We had a major outage on critical system due to disk space issue , UIM did not alert when the disk is full. When verified, UIM robot we identified that the robot is having 127.0.0.1 IP address and all the probes except controller are in failed state. We had to update the robot with the correct ip address in robot.cfg and restart nimbus service to fix the issue as a work around. We need a permanent fix for this issue as we observe the behavior with quite few systems on regular basis which is impacting the monitoring mechanism and giving wrong impression on the tool capability and design. We would also like to know is there any way we can use FQDN for communicating with robot and the hub gets the IP address using the FQDN.

Cause

- known issue

Environment

- UIM v9.02
- Robot v7.96 Build 230 / v7.97 Build 283
- Windows or Linux robots

Resolution

Prior to robot v9.20, rebooting of servers would sometimes brings up the robot using the loopback address (127.0.0.1) on the server. Based on customer experience, this seems to be caused by a 'race condition' between UIM starting and the network going active. So it may also still be worth setting the Nimsoft Robot Watcher service to 'Automatic (Delayed Start),' on Windows if the upgrade and parameters listed below do not avoid the issue of the robot taking the loopback or APIPA address.

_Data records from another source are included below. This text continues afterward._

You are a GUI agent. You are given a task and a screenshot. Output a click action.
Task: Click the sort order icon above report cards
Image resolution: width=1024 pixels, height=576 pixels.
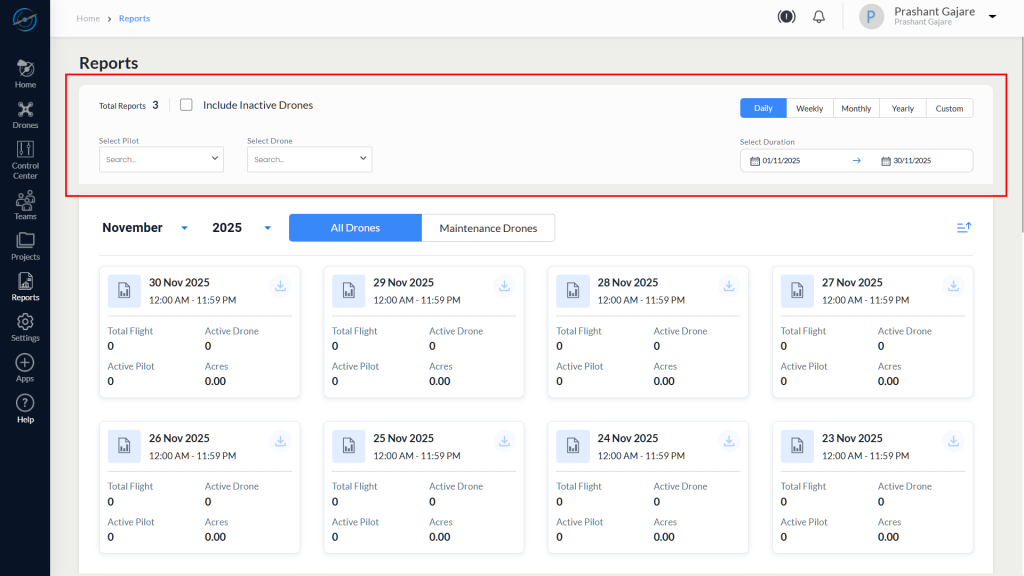coord(963,228)
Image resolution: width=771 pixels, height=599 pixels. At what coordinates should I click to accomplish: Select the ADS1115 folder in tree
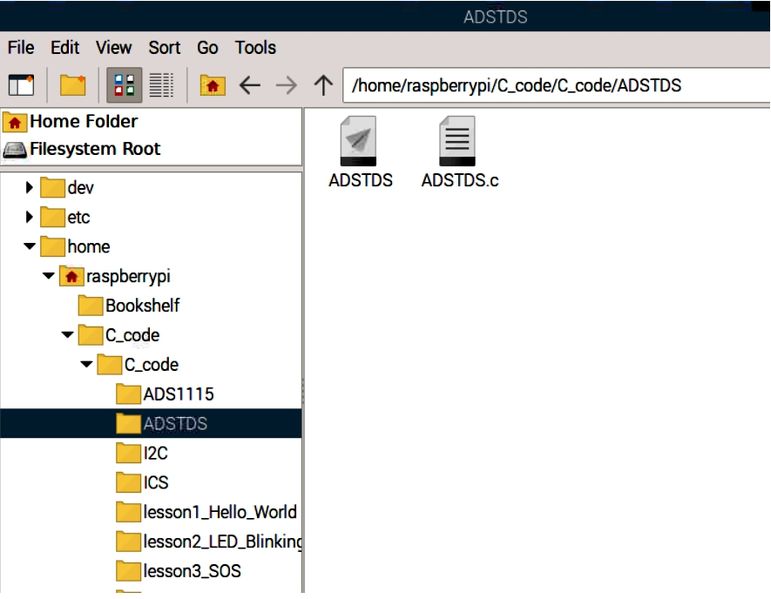tap(178, 394)
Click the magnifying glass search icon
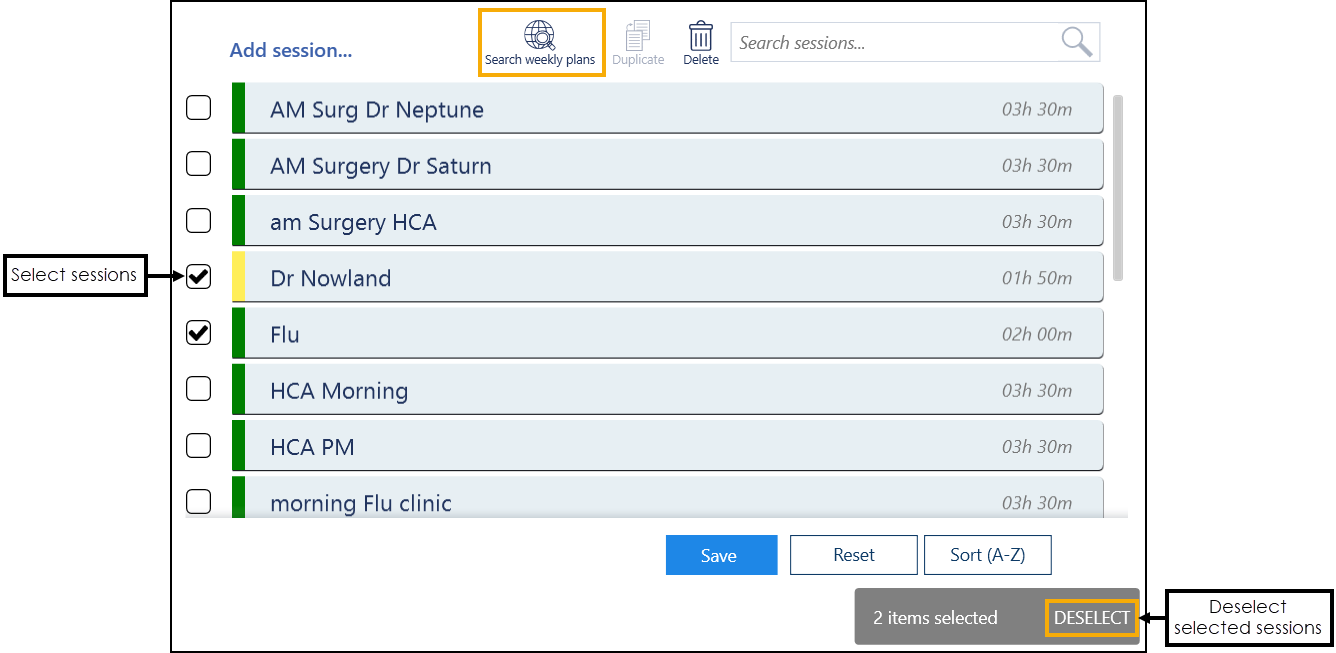Screen dimensions: 1336x653 coord(1077,42)
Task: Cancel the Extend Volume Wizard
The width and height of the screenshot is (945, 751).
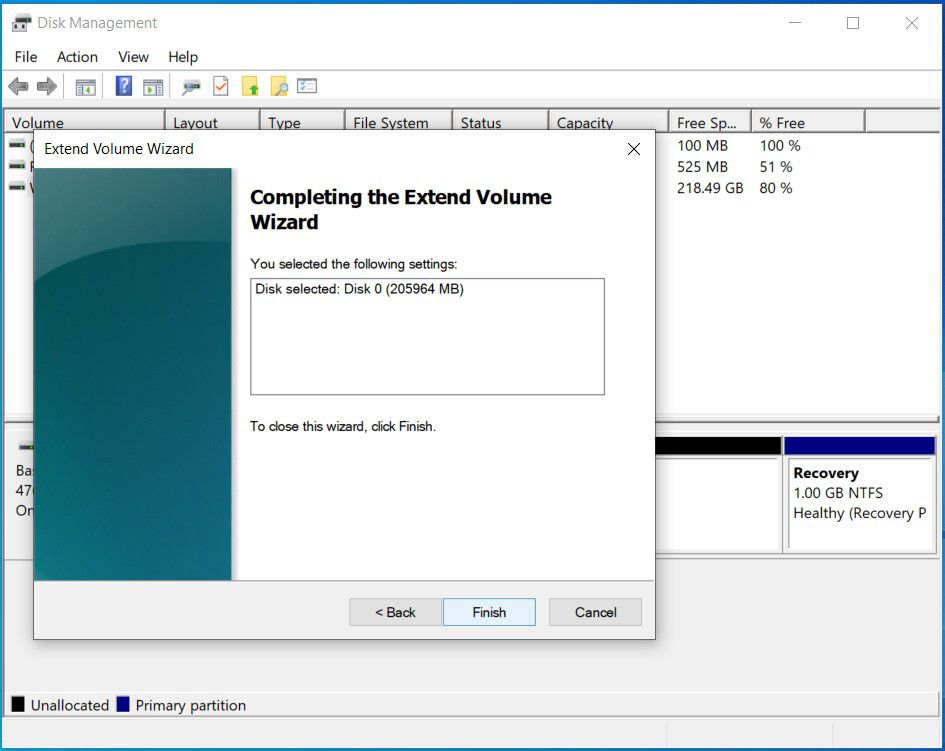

Please refer to to robot (controller) release notes:
https://techdocs.broadcom.com/content/broadcom/techdocs/us/en/ca-enterprise-software/it-operations-management/ca-unified-infrastructure-management-probes/GA/alphabetical-probe-articles/controller/controller-release-notes.html

**********
Fixed an issue in which when a robot was unable to find a valid IP address in the robot.cfg or DNS, it was taking the loopback address. This was disrupting the communication. This issue has been resolved in this release. To resolve this issue, two configurable parameters have been added to robot.cfg:

max_retry_IfLoopBack_attempt
Specifies the maximum number of retries that controller can use to find the system IP address. In the case of loopback IP address, if robot_ip is not configured in robot.cfg, then controller tries to get the system IP. It tries to find the IP address for the number of retries that are specified in the parameter. After trying for the specified count, controller starts again with the loopback IP, resulting into the same initial behavior. The default value is 10. 

sleep_btwRetry_IfLoopBack_attempt
Specifies the maximum interval for which controller waits before trying again for the subsequent attempt. The default value is 2 seconds.

UIM admins indicated that this appears to occur after the robot IP address is changed and the system is rebooted. Note that other UIM customers have noticed this behavior after a reboot as well.

After the robot_update v9.20 was distributed to the robot, the robot restarted and no longer displayed the loopback address.

To further ensure that the robot would no longer use the loopback/APIPA address after an IP change and subsequent reboot, in the robot.cfg controller section, we set the following parameters:

max_retry_IfLoopBack_attempt = 10

sleep_btwRetry_IfLoopBack_attempt = 5